Data provided: Begin
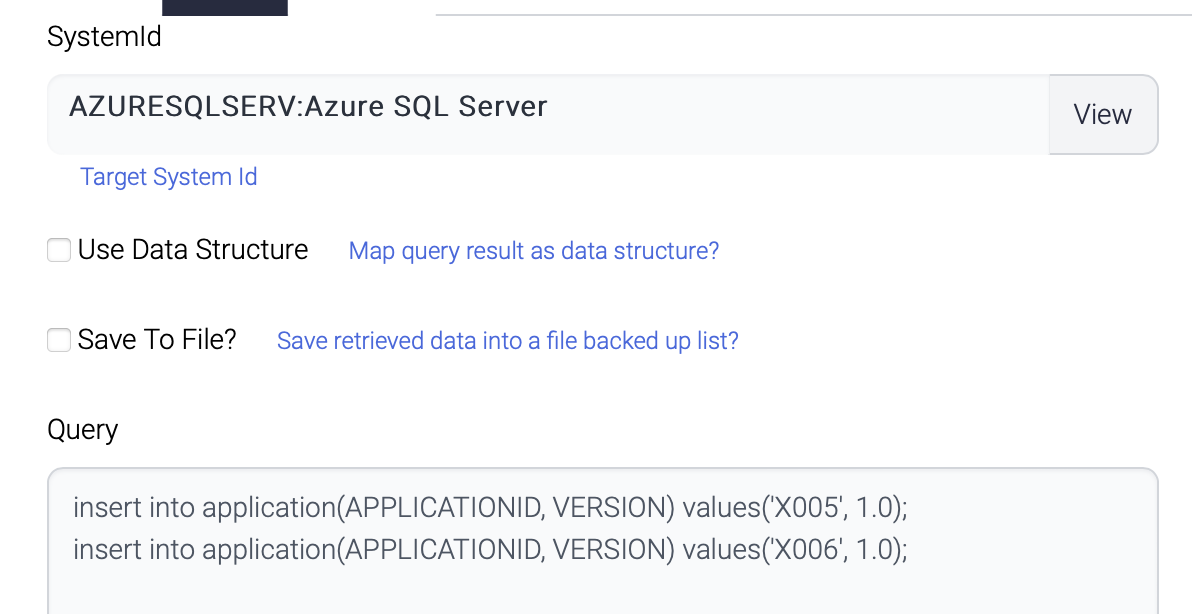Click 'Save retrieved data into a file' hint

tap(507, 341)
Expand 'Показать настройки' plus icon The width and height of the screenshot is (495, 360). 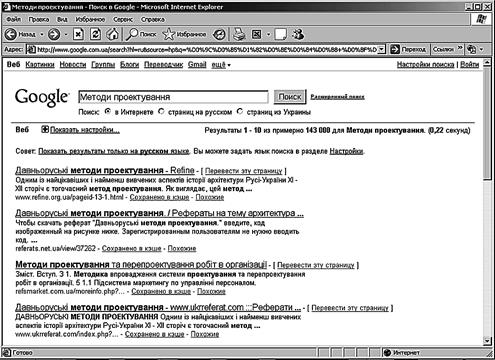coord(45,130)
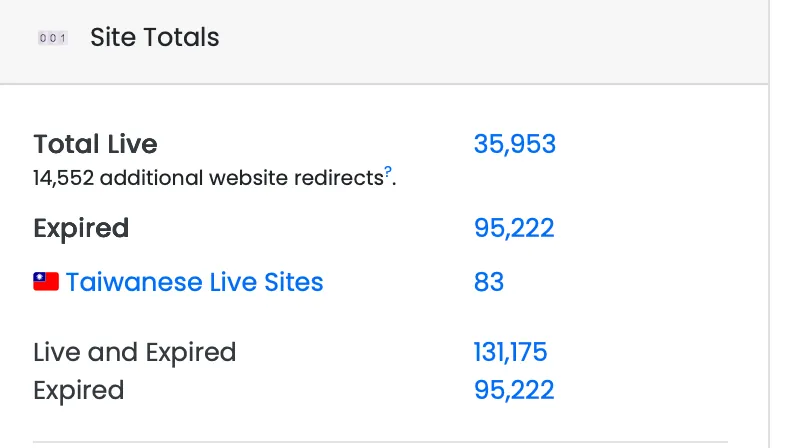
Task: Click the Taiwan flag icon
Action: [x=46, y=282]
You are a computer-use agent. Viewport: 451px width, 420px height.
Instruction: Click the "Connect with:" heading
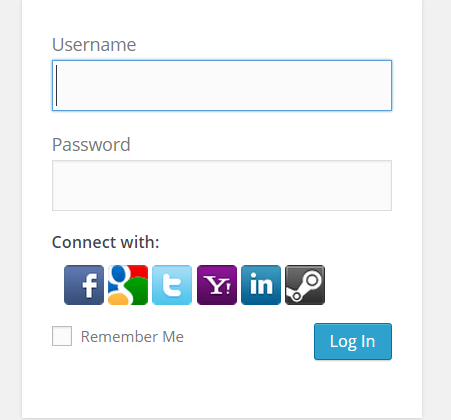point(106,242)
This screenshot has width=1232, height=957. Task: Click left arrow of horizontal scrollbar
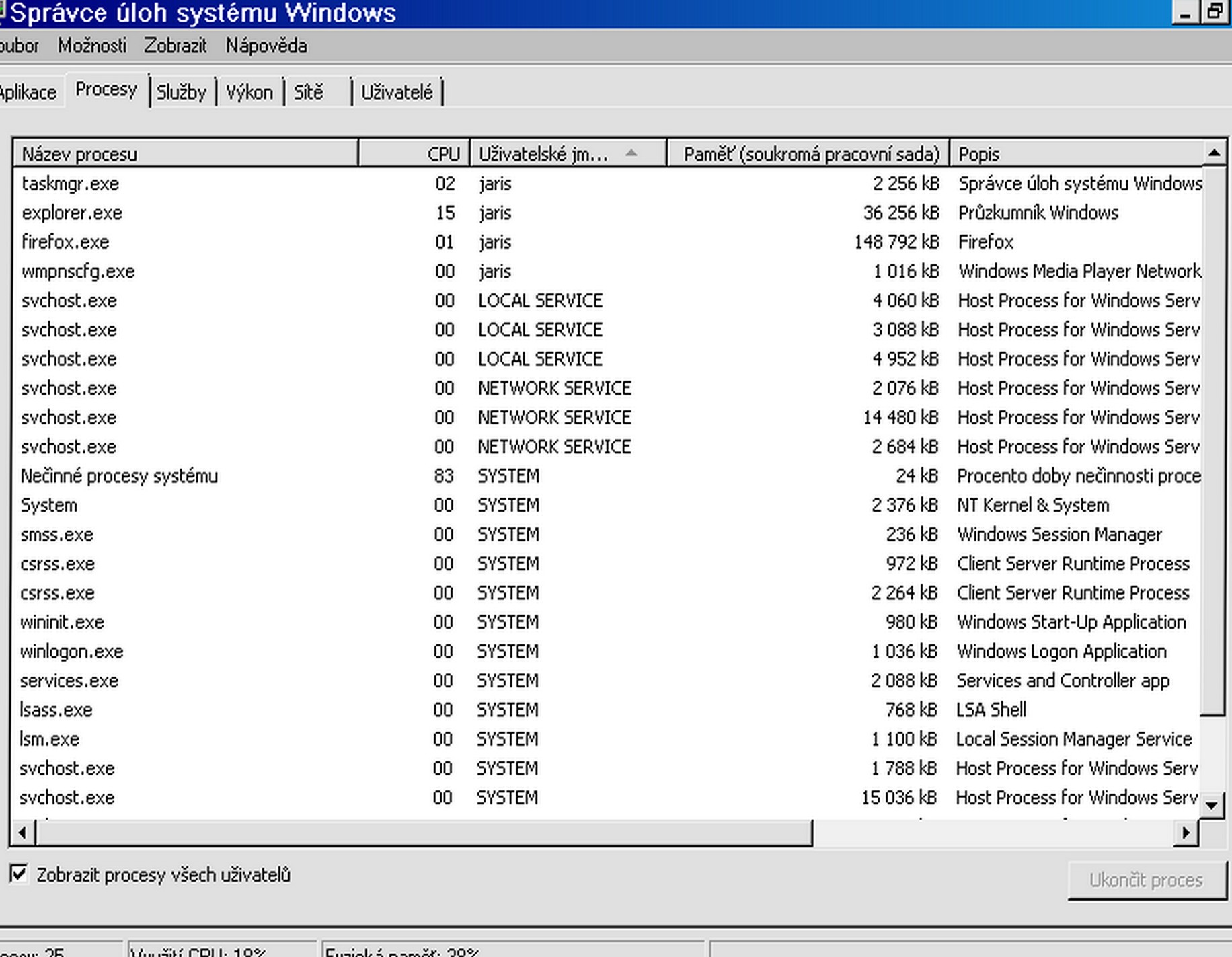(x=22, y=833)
Data provided: End
■ **Your goal**:
Begin at the line that contains "This screenshot has" and transcribe exactly, and only, each line through the final line of the data above, both included; the pictures do not go in.

■ **Solved problem**:
This screenshot has width=1232, height=957. Task: Click left arrow of horizontal scrollbar
(x=22, y=833)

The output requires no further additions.